10/22/2004

"Liberal" where is thy sting?

A great piece by Peter Beinart today. He asks why Bush's last ditch strategy, i.e. calling Kerry a liberal whenever possible, isn't working very well, and hasn't been for a while:

The mystifying thing about this change of course is that, while character attacks have worked well for the GOP in recent years--both against Al Gore in 2000 and against Kerry this year--the liberal charge has not. Poppy used the L word effectively against Michael Dukakis in 1988, and, as late as 1994, it helped slay New York Governor Mario Cuomo, whom George Pataki dubbed "too liberal for too long." But, by 1996, the magic had run out. Bob Dole hurled the charge at Bill Clinton to little avail.

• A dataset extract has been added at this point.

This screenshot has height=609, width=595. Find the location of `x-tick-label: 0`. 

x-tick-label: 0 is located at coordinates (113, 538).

And, as Jonathan Cohn has noted ("Fade to Black," November 13, 2000), Pataki's consultant, Arthur Finkelstein, played the liberal card against three Democratic Senate candidates that year--Robert Torricelli in New Jersey, Paul Wellstone in Minnesota, and Jack Reed in Rhode Island. After losing all three races, Finkelstein admitted that the epithet had lost its sting.

Beinart goes on to say that "liberal" as the term was employed in the 80s, has lost its power because A) on the domestic front, it is nearly meaningless after 8 years of Clintonism and B) enough people are ambivalent about Bush's national security policies to be interested in an alternative.

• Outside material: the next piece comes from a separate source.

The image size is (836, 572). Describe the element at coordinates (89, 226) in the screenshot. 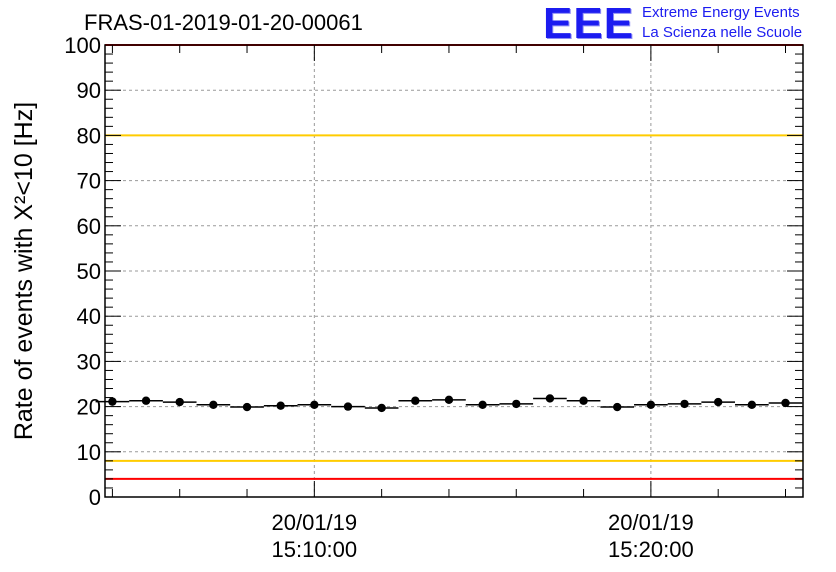

I see `y-tick-label: 60` at that location.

As regards A, Beinart says, the kernel at the heart of the liberal epithet was always about one thing: implying that Democrats were going to give your money to poor black people. That was the GOP's dominant trump card in the 80s, and while it was hot, they were able to parlay it into a whole arsenal of sticks with which to beat Democrats: crime, the federal budget, family politics, and the list goes on. But that was 20 plus years ago. And both parties bear little resemblance to their 1982 keywords, even as GOP strategists try their damndest to make it so.